What We’re Reading: May

Annie — What Happened to Nina? by Dervla McTiernan

The latest novel from best selling crime writer Dervla McTiernan is less of a who-dunnit and more of a what-next thriller. Nina and Simon are high school sweethearts who have been managing a long distance relationship since starting college. Home in Vermont for the holidays, they decide to take a break at Simon’s family house in the woods but Nina never comes home. Told in alternating chapters between Simon’s wealthy parents and Nina’s less privileged family, the case quickly becomes an outlet for longstanding small-town tensions and rumours abound. How far will they go to protect their own or find the truth?

Even though the reader discovers Nina’s fate relatively early on, the rapid back and forth of the narration keeps the pages turning. Instead of a standard police procedural, the focus here is more on the fallout of Nina’s disappearance. McTiernan refuses to sensationalise the crime and deftly examines the way that the media spins a story like this, with particular emphasis on the way that each family tries to take control of the narrative. As a result, What Happened to Nina? develops from a twisty crime thriller into a meditation on the aftermath of crime, the politics of wealth and the meaning of justice.

David — The Cancer Finishing School by Peter Goldsworthy

‘But by that time my pride had worn so thin I could see clear through it.’

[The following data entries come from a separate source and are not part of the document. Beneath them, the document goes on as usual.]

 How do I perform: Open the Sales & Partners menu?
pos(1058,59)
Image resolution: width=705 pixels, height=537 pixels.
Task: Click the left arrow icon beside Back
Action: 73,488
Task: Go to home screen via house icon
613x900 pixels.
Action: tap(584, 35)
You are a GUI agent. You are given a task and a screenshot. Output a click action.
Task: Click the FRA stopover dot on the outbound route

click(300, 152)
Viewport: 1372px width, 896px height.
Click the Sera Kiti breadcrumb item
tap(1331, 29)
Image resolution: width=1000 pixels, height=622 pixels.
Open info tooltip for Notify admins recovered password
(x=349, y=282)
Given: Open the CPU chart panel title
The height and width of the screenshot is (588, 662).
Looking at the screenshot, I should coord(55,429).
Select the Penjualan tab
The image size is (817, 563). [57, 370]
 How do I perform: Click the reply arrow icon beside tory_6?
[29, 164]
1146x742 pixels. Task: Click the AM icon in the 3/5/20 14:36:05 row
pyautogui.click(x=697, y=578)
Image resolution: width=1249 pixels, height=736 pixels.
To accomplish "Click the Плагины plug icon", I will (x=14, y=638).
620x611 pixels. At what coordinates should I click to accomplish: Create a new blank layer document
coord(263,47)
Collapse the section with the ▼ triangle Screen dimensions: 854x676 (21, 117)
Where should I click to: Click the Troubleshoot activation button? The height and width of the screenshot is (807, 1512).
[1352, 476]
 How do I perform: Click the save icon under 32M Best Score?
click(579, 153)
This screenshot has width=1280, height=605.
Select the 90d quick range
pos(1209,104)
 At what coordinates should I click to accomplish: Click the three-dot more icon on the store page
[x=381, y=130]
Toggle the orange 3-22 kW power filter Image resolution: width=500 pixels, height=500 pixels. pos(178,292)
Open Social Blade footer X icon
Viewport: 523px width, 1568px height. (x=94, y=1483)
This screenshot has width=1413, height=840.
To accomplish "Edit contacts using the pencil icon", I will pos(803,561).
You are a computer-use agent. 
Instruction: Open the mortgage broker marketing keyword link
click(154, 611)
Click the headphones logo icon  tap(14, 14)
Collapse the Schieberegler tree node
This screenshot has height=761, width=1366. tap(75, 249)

It’s a line from Peter Goldsworthy’s latest work and it perfectly summarises where many roads have led to for him. This book is focused on his wild, scary, and surprisingly exhilarating journey through many months after a diagnosis of multiple myeloma, a cancer affecting plasma in bone marrow in many parts of the body (hence ‘multiple’). Many books have been written by people in this situation, a few by medical doctors like Goldsworthy. The treatments, the impact on his family and friends, and the constant knowledge that there is no actual cure, only more or less time left, are all described with flair, humour and pathos. I guess I expected that to be done well in a work by a highly accomplished writer, and it is. But what stands out for me as I put the book down is his intense respect and even love for an unending list of his patients over forty years, and how much that shapes the man dealing with this crisis. The many stories, always hiding true identities, delighted me with their rawness, agony and, at times, laugh -out-loud silliness. He’s thrown himself into patient care with almost no guard-rails, and emerged with a huge appreciation of the lives of others. In multiple ways it feels as if they’ve been his teachers, preparing him for this immense test of character.

I’m not sure the book changed my thoughts on how I might, or might not, deal with my own inevitable health challenges in later life. But it just might, as some of the passages in this honest and entertaining story sink in. It just might turn out to be an important work, which would be a worthy result for his efforts.

Larissa–
The Gentleman from Peru byAndre Aciman

Andre Aciman is taking us back to sunbaked Italian summer that we fell in love with in his novel Call Me By Your Name, but this time following a group of college friends at a luxurious hotel. When they encounter another mysterious guest, their perception of time, history and relationships are brought to the forefront over glasses of Italian wine and dips in the Amalfi Coast. 

It’s a dreamy novella that makes you consider the constraints of time and place, and set in a place you want to escape to.